Now that you know what you want to say and how you want it to look, all you have to do is get to website creation. You can either do it yourself, if you feel confident about the time and skills required, or you can look for a designer. If looking for a web designer, you can find them on social media, company websites, work blogs, classifieds, message boards, and many more places.


The trick here is to be clear and concise with what you want in order to get the right designer for you. And be picky! This is your project and this is your website. If it’s not going in the right direction, stop it. The most important thing at this stage is communication. If you’re working with someone else on your website creation and you lose touch for a few days, get it back. If they lose direction, point them in the right direction.


WEB DESIGN VS WEB DEVELOPMENT

Now, having said all of that I do want to clarify something… there is a difference between a web designer and a web developer. Some can do both, some can’t. Here’s a quick description of each so you know what you’re looking for and what to ask potential partners.


WEB DESIGNER

A web designer is a person who helps your website look the way you want it to. This includes anything from banners and sliders to fonts, colours, graphics, and more. This is the person that you would tell them what you have in mind, and they would make it.

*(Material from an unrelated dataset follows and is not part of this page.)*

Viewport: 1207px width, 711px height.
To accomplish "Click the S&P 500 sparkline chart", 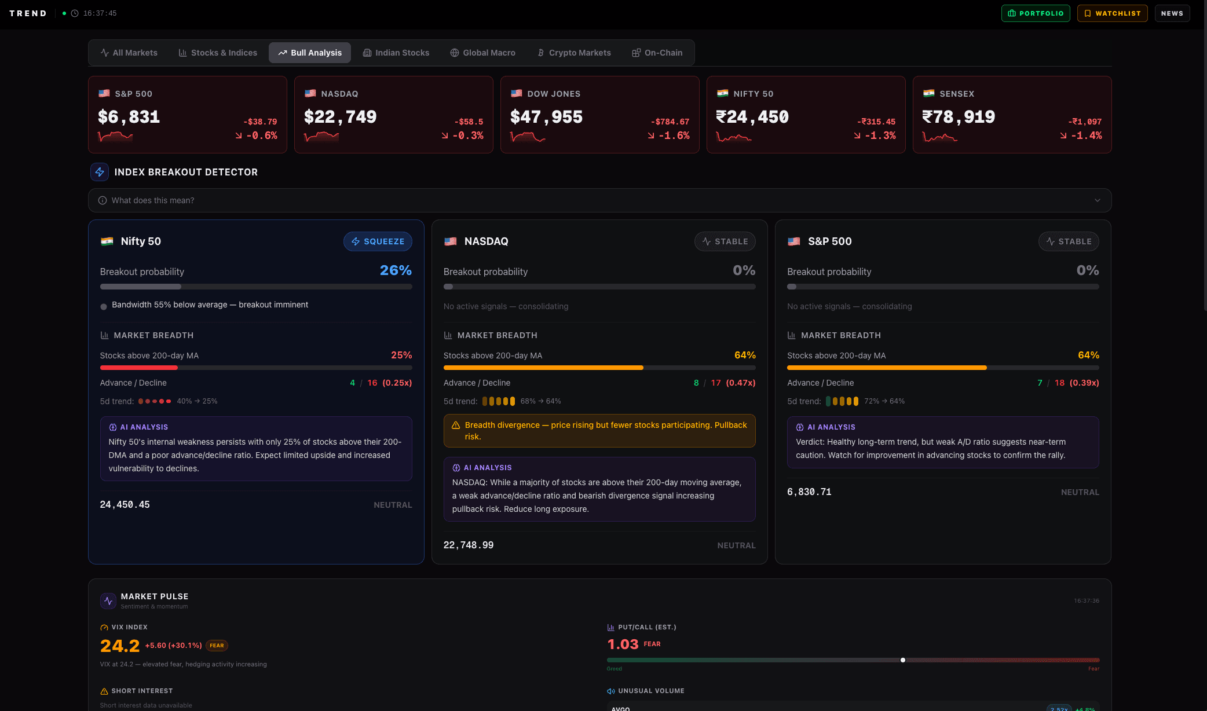I will (115, 137).
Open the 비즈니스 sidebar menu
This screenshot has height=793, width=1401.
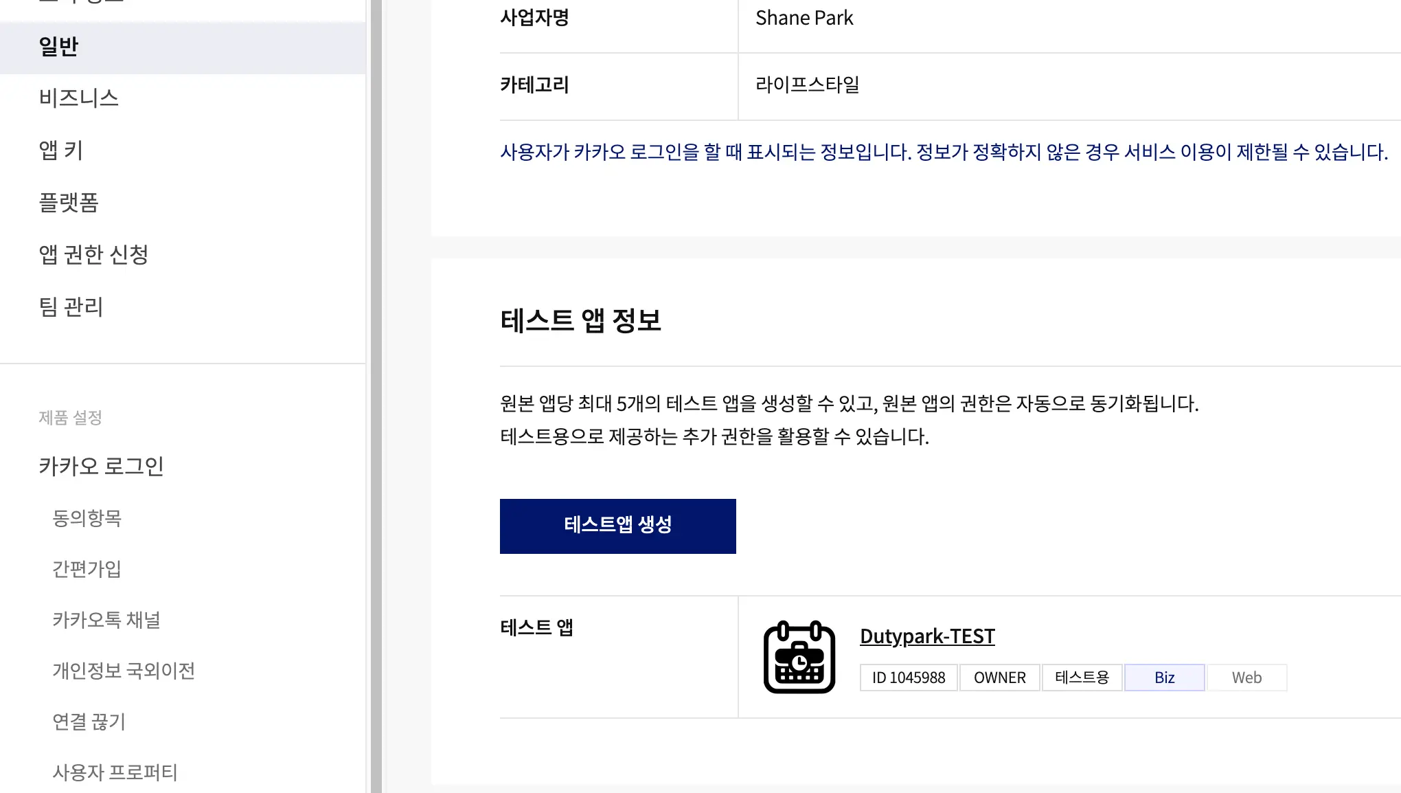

The process usually involves the creation of wireframes, the visuals based on your brand strategy, and the adaptation of the previous into a digital version of your first website draft. Some web designers have enough knowledge of development to be able to create everything for you from scratch. Sometimes though, your website would require some more specific coding and for the web designer to bring in a developer.


WEB DEVELOPER

A web developer can use HTML, CSS, jquery, PHP, or other computer languages to write some weird letters and numbers. Next thing you know you just need to add text and images and have a beautiful banner for your website. The developers can also create your website from scratch without the use of templates, so you get completely custom website creation.


One of the most important things that a web developer can do for you is to figure out the hosting. This includes servers, domain name, bandwidth, etc. If that stuff means nothing to you, then getting a developer will definitely be worth it. If you still don’t want to use a developer, you can find information on this depending on your website’s progress. The process of finding a host and server can be a little daunting at first, but it is needed in order to give access to other users on the Internet to your website.